While citing another relevant case law, the Bench then points out in para 9 that, “In Mahesh Chand v State of Rajasthan, 1990 SCC 781, Hon’ble Supreme Court holds as under:

[2]. The accused were acquitted by the trial court, but they were convicted by the High Court for the offence under section 307 Indian Penal Code This offence is not compoundable under law. The parties, however. want to treat it a special case, in view of the peculiar circumstances of the case. It is said and indeed not disputed that one of the accused is a lawyer practising in the lower court. There was a counter case arising out of the same transaction. It is said that this case has already been compromised. The decision of this Court in Suresh Babu v. State of Andhra Pradesh, 1987(2) JT 361, has been also referred to in support of the plea for permission to compound the offence.”

While citing yet another relevant case law, the Bench then hastens to add in para 13 that, “In State of Madhya Pradesh v. Dhruv Gurjar, (2019) 5 SCC 570, the FIR was registered under S 307, 294 and 34 IPC based on the allegations that Dhruv Gurjar (accused) armed with a 12-bore gun, and his gang, visited the house of the complainant with a view to take revenge with his nephew. When the complainant told them that his nephew was not present at home, on this Dhruv Gurjar fired, and the pellets struck on his forehead, left shoulder and left ear. Disagreeing with the order of High Court quashing the FIR, Hon’ble Supreme Court held, [16.1] However, the High Court has not at all considered the fact that the offences alleged were non-compoundable offences as per Section 320 of the Cr.P.C. From the impugned judgments and orders, it appears that the High Court has not at all considered the relevant facts and circumstances of the case, more particularly the seriousness of the offences and its social impact. From the impugned judgments and orders passed by the High Court, it appears that the High Court has mechanically quashed the respective FIRs, in exercise of its powers under Section 482 Cr.P.C. The High Court has not at all considered the distinction between a personal or private wrong and a social wrong and the social impact. As observed by this Court in the case of State of Maharashtra vs. Vikram Anantrai Doshi, 2014 15 SCC 29, the Court’s principal duty, while exercising the powers under Section 482 Cr.P.C. to quash the criminal proceedings, should be to scan the entire facts to find out the thrust of the allegations and the crux of the settlement. As observed, it is the experience of the Judge that comes to his aid and the said experience should be used with care, caution, circumspection and courageous prudence. Consider the ratio of State of M.P v. Laxmi Narayan (2019)5 SCC 688.”

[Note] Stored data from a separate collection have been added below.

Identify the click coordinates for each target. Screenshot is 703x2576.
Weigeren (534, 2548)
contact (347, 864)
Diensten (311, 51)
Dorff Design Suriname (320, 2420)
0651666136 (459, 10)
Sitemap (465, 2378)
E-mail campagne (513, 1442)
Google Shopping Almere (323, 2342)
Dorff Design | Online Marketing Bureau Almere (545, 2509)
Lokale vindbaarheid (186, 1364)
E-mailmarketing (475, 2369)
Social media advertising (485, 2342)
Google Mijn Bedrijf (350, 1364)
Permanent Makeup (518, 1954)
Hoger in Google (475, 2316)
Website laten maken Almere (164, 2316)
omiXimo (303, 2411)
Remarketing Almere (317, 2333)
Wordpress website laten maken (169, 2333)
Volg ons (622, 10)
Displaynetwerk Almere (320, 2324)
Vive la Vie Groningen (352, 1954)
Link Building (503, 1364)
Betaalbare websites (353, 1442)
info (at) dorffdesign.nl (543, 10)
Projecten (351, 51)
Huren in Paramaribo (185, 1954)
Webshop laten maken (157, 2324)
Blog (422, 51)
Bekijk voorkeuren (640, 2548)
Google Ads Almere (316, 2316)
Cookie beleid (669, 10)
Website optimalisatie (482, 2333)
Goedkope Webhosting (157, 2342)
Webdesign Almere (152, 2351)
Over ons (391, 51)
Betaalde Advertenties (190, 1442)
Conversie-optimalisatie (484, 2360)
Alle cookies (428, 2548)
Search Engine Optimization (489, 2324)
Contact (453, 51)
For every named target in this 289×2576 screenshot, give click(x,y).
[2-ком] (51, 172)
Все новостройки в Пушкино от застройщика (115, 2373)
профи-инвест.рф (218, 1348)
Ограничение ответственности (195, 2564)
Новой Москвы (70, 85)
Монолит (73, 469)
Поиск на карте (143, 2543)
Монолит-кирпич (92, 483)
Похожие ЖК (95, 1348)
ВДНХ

It is worth noting that the Bench then clearly states in para 14 that, “The contents of compromise deed and its objectives point towards its rejection, in the light of the judicial precedents mentioned above.”

Finally, the Bench then holds in para 15 that, “However, the parties shall be at liberty to enter into a fresh compromise mentioning the reasons justifying the compromise and disruption of criminal proceedings. The dismissal of the present petition shall not come in the way of the fresh petition. Petition dismissed in the terms mentioned above.”

In a nutshell, the Punjab and Haryana High Court has made it absolutely clear that compromise deed must state reasons for settlement for quashing of FIR and criminal proceedings. This must be adhered to in totality. All the courts must always adhere to it accordingly!